1. Ps 11,5.- 2. Jn 14,6.- 3. 2Co 13,4.- 4. Rm 10,9. - 5. Rm 10,10.- 6. Ps 11,9.


8. Déjà nous avons entendu cette réponse: « C'est en rassemblant les peuples et les royaumes dans l'unité, afin qu'ils servent le Seigneur 2». Telle est donc sa réponse, l'unité, et quiconque n'est pas dans l'unité, ne lui répond point. Car le Christ est un, l'Eglise est unité. L'unité seule répond à Celui qui est un. Mais il en est qui disent: Voilà ce qui est fait: l'Eglise des quatre coins du monde a répondu au Christ, en lui donnant plus de fils que celle qui avait un époux; «elle lui a répondu dans la voie de sa force»; elle a cru que le Christ est ressuscité; toutes les nations ont cru en lui. Mais cette Eglise, qui fut l'Eglise de toutes les nations, ne l'est déjà plus; elle a péri. Telle est le langage de ceux qui n'en sont pas. O insolence! Elle n'est pas l'Eglise, parce que tu n'en es pas? Prends garde de n'être plus par cela même; car elle subsistera, bien que tu n'en sois point. Celte voix abominable, détestable, pleine de présomption et de fausseté, qui n'a pour base aucune vérité, qui n'est éclairée par aucune sagesse, ni pondérée par aucune prudence, qui est vaine, qui est téméraire, qui est précipitée, qui est pernicieuse, a été prévue par l'Esprit de Dieu, et il semble la combattre en prédisant l'unité contre ses adeptes: «En rassemblant dans l'unité les peuples et les rois, afin qu'ils servent le Seigneur». Et quand l'Apôtre ajoute, qu'elle lui a répondue, c'est sa louange, c'est la Jérusalem notre mère, qui sera enfin rappelée de son exil, elle qui est féconde, et qui a plus d'enfants que celle qui avait un époux; elle dont les adversaires devaient dire: Elle a été, mais elle n'est plus. «Faites-moi connaître l'exiguïté de mes jours 3». Quels sont ces murmures que j'ignore, et que profèrent contre moi ceux qui s'en éloignent? Comment des hommes perdus soutiennent-ils que je suis perdue?
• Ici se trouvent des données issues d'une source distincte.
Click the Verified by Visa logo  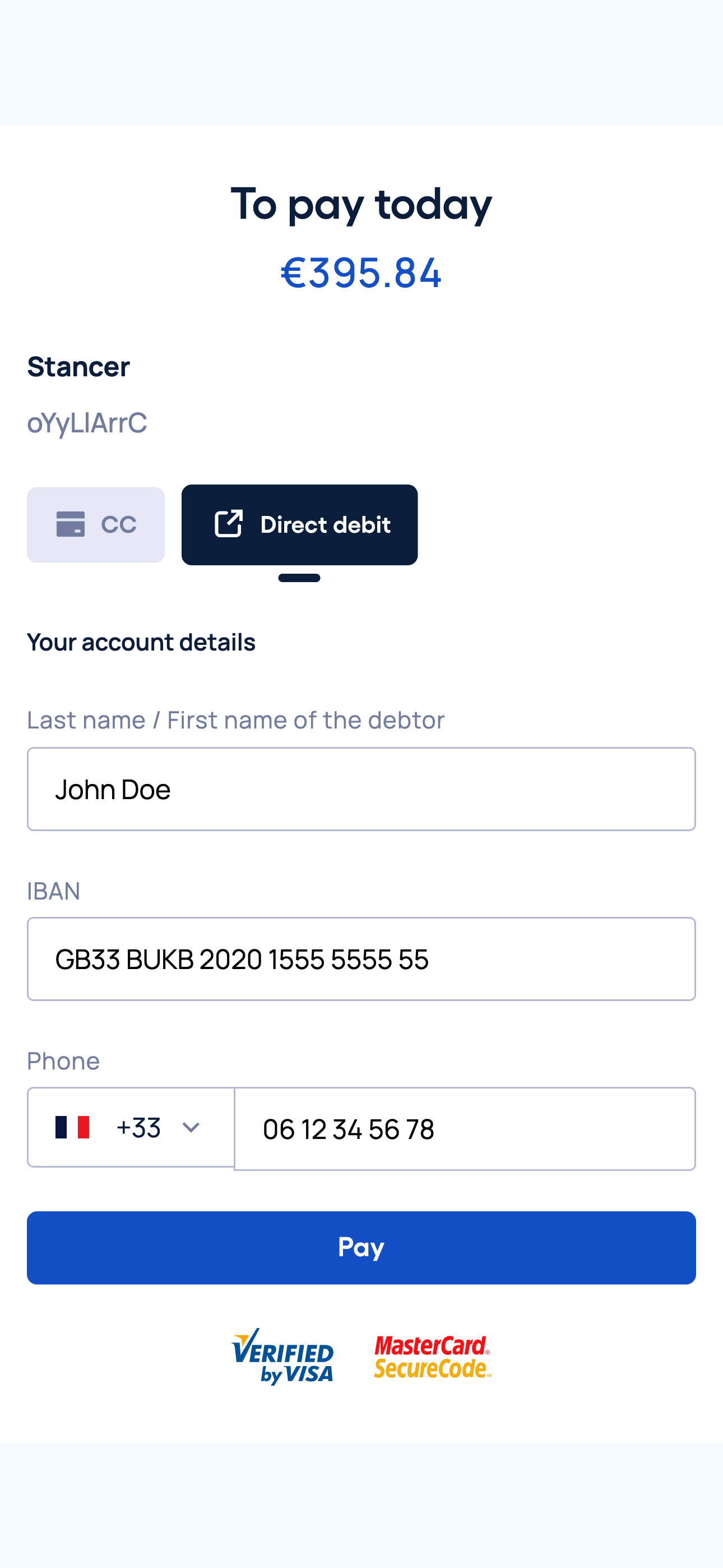282,1356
Ils publient hardiment que je ne suis plus, et que j'ai été: «Faites-moi connaître le nombre restreint de mes jours». Je ne vous demande point des jours éternels: ceux-là sont sans fin, et je les obtiendrai; je ne vous les demande point; je m'enquiers des jours du temps,

1. Ga 4,27. - 2. Ps 101,23. - 3. Ps 101,24.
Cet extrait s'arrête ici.